JPMorgan Chase & Co. stands to reap a $29 billion windfall thanks to an accounting rule that lets the second-biggest U.S. bank transform bad loans it purchased from Washington Mutual Inc. into income.
There's your answer to why JPMorgan Chase was not required to raise any additional capital by the government following the stress tests.

Just as I suspected the WAMU acquisition had a lot to do with it. Remember, future income was used as part of the formula, and counted as incoming capital, during the stress tests. Of course, $29 billion can relieve a lot of stress. There's a bit of hocus pocus to the accounting going on here. You write down the loans dramatically, then you recognize the money coming in on what you wrote down as income which then increases your future capital for stress test purposes and viola, who needs to raise additional capital? Not JPMorgan Chase.

In truth, as John Hempton points out, the loans should never have been written down in the first place. Thus, based on the way banks are measured these days (which I believe is inaccurate, but still the way they are all measured) WAMU was not in any worse shape than most other banks. Or as Hempton puts it:

Washington Mutual was never insolvent and should never have been confiscated.
The $29 billon was a gift to Jamie Dimon.
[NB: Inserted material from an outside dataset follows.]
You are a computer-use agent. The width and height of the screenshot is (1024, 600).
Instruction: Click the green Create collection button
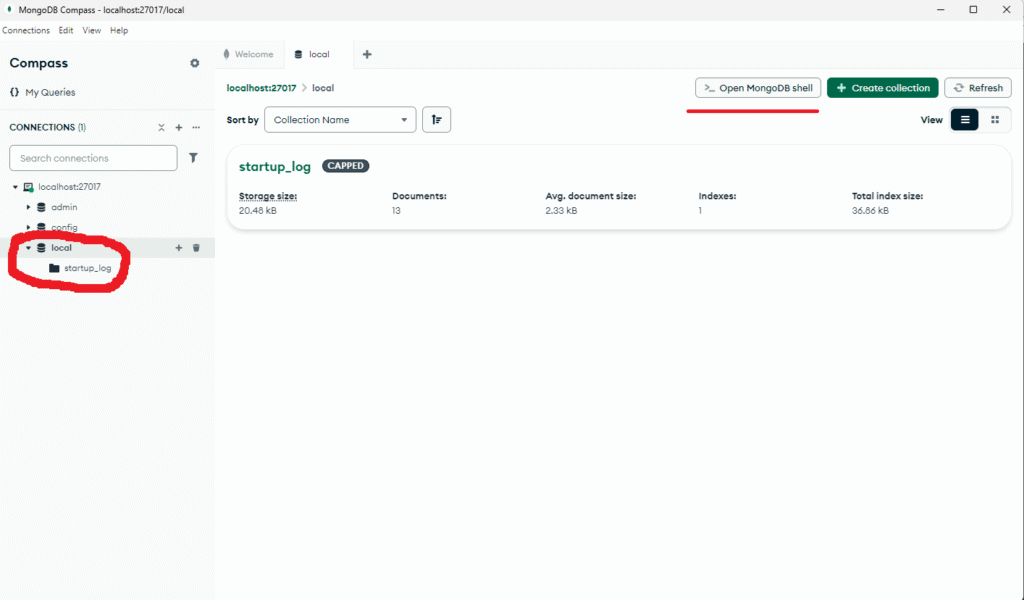[882, 88]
There's more to know about any WAMU assets JPMorgan sold off and what they received for those. The same goes for the Bear Stears takeover by JPMorgan, another billion dollar gifting to Dimon.

If Dimon doesn't have Hank Paulson, Timothy Geithner and FDIC chairman Sheila Bair in some group photo doing some very unnatural acts, I will be very surprised.

UPDATE: As I continue to think about how outrageous this entire picture is, what I see that went on is that $29 billion in loans were written off as bad, and they were not. However, this justified the supposed fact that WAMU was in serious trouble (more so than other banks).

Because these loans were not bad, these loans are going to be paid off. They go on the books as profit and further, given the way the government calculated capital, the poorer quality loan asset was turned into stream of income first tier capital.

2 comments:

  1. Wow, this explains why private equity is salivating over banks. They write the heck down of purchased assets and get Uncle Sam to make up the write downs through FDIC subsidies. Then they turn around an sell the marked down asset through Geithner's PPIP auctions.

    PEU's also sit at buy side of PPIP, garnering more government subsidy. This is a cash throwing, income generating plan. Obama's team corporafornicates as well as Bush, maybe better.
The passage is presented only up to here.